Car l'Histoire n'est pas une donnée unilatérale, une vision figée d'événements dont seuls les dominateurs seraient les rédacteurs, il y a une Histoire et des histoires, de la même manière qu'il y a "des Enfers et des enfers [...] car il existe des degrés d'horreur, d'horreurs dont nous sommes tous témoins, parfois directement, souvent indirectement"  et c'est exactement ce que fait resurgir John KEENE avec Contrenarrations.

À travers treize récits aux formes et registres variés se succédant dans l'ordre chronologique, du XVIIème siècle jusqu'à nous, des premiers quilombos au Brésil  jusqu'au New-York des années 1910 marqué par l'effervescence artistique du Harlem Renaissance, treize personnages, tous noir(e)s, fictifs ou bien réels (Bob Cole, Langston Hugues...) ou même issus de la fiction littéraire (Jim Riders du Tom Sawyer  de Mark Twain) se trouvent confrontés d'une manière ou d'une autre à la ségrégation et à l'oppression, et lui résistent, là aussi de  façons bien différentes.

"[...] et je voyais avec admiration que, malgré  toutes les contraintes qui s'y opposaient, du manque de matériau à la désapprobation en passant par les punitions possibles, j'avais produit tant de choses et, je n'avais pas honte de le dire, d'une si grande qualité."

 

Loin de tracer des récits victimaires, à l'inverse John KEENE réimplante une forme de résistance au sein-même de son écriture et de ses histoires.
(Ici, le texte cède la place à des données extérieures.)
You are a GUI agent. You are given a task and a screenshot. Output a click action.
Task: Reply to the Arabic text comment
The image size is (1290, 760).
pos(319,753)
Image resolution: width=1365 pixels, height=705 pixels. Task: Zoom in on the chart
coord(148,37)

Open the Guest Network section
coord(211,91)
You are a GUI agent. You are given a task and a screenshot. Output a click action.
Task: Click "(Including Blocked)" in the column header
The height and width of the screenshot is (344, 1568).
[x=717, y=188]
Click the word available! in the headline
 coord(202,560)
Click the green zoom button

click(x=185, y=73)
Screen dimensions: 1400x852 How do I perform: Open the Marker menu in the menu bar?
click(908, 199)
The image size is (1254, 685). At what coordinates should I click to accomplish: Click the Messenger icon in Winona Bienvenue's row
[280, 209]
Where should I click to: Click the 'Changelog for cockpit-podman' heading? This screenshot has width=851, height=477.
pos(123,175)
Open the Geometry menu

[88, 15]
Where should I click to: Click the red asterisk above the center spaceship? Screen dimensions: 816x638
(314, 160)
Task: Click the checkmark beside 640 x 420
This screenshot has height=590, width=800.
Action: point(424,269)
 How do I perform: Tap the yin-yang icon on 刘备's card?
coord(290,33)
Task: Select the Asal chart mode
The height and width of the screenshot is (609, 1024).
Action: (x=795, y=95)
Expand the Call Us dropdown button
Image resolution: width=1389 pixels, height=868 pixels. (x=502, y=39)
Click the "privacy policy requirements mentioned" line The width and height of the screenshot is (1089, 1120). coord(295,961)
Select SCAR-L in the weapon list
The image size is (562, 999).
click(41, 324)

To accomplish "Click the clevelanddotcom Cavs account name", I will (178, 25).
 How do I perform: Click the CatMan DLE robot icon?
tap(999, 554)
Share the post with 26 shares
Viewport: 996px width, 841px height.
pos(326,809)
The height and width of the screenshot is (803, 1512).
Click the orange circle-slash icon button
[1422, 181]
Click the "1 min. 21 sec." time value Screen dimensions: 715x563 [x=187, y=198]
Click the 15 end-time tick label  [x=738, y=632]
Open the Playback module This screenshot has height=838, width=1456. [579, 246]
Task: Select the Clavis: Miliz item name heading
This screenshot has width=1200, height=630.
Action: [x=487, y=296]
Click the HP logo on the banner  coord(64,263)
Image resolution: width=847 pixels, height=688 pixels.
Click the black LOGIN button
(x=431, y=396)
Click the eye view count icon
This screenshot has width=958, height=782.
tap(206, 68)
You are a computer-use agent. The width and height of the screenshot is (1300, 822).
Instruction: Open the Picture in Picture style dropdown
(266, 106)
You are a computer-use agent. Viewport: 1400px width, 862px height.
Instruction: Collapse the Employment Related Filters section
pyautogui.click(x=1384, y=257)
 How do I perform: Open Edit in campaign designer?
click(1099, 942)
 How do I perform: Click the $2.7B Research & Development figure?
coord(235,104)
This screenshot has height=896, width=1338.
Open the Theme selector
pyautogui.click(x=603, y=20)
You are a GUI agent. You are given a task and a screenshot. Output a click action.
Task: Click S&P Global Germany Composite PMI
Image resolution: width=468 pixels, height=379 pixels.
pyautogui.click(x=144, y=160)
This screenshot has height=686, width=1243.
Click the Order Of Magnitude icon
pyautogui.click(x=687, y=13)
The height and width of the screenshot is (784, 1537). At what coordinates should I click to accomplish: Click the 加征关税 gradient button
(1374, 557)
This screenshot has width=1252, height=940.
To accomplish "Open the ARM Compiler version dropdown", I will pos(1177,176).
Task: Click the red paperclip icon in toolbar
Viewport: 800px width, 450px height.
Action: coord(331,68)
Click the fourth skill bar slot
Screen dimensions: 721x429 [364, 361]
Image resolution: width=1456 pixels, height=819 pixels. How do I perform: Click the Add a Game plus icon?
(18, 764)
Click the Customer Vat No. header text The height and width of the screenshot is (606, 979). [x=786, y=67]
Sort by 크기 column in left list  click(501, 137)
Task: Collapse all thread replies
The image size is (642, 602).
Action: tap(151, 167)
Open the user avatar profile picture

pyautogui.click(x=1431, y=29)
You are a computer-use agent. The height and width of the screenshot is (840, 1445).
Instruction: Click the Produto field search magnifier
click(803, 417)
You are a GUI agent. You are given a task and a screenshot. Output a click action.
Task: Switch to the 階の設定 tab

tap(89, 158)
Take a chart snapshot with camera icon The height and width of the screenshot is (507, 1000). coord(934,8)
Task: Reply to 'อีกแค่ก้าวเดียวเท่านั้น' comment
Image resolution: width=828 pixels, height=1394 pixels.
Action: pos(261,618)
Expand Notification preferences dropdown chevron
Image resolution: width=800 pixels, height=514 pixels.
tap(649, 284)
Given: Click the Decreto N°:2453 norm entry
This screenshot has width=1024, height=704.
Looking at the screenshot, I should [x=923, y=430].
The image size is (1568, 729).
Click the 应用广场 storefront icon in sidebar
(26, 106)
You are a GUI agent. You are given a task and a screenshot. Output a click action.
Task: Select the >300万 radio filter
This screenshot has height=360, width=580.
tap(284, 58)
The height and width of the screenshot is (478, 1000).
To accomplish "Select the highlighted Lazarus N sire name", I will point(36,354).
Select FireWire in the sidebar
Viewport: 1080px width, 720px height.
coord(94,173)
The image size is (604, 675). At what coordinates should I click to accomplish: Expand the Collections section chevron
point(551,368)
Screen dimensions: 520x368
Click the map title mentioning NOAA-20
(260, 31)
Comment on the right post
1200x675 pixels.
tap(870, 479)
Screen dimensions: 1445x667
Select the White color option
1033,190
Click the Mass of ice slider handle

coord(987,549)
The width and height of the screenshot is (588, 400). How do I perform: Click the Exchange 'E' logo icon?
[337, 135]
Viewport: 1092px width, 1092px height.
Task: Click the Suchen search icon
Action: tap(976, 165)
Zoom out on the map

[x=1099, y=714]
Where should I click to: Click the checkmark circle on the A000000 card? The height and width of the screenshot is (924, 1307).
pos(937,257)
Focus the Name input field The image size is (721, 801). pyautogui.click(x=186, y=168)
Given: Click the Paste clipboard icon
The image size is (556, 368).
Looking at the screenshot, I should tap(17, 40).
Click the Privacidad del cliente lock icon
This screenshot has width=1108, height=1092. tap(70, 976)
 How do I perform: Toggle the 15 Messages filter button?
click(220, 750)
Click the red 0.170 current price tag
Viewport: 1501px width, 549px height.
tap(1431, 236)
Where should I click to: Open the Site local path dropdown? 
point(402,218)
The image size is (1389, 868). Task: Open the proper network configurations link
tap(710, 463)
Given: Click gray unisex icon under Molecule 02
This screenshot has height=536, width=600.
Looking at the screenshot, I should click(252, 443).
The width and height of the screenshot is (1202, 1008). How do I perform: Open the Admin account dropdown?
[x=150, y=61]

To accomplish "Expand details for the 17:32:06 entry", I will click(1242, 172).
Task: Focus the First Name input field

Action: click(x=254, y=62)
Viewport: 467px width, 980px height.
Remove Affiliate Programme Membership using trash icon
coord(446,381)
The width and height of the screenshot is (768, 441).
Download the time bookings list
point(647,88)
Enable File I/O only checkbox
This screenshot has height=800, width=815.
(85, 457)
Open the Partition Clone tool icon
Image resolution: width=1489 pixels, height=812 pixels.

En procédant à une forme de décalage par rapport à notre connaissance des événements, en exhumant l'étrangeté de la sorcellerie et de rites obscurs, en évoquant l'intelligence aiguë, la capacité à s'adapter, l'inventivité sans borne  d'individus auxquels on n'accordait aucune valeur, il redonne une dimension à une population que les blancs n'ont toujours vu qu'à plat.

Peu à peu, la parole enfin ouverte, mais toujours en partie cryptée, ces différents personnages révèlent et déplient leur propre  histoire. Et insidieusement la contre-histoire créée une faille au sein de  la nôtre. 

"...le langage poétique porte toujours la graine de quelque chose de révolutionnaire... simplement en étant le témoignage des voyages intérieurs toujours complexes et difficiles... dans la langue il faut savoir se perdre... pour se retrouver..."

Révéler un pan inconcevable d'une histoire par la brisure, par les errements, qui ne sont ici pas tant ceux des protagonistes que du lecteur qui découvre et achoppe régulièrement sur les différentes formes que prend le texte (incursion de photos ou extraits de journaux, récit tronqué pour laisser place à une note de bas de page qui se développe jusqu'à devenir l'histoire principale, écriture poétique et fragmentaire...), tel semble être le but du langage dans Contrenarrations.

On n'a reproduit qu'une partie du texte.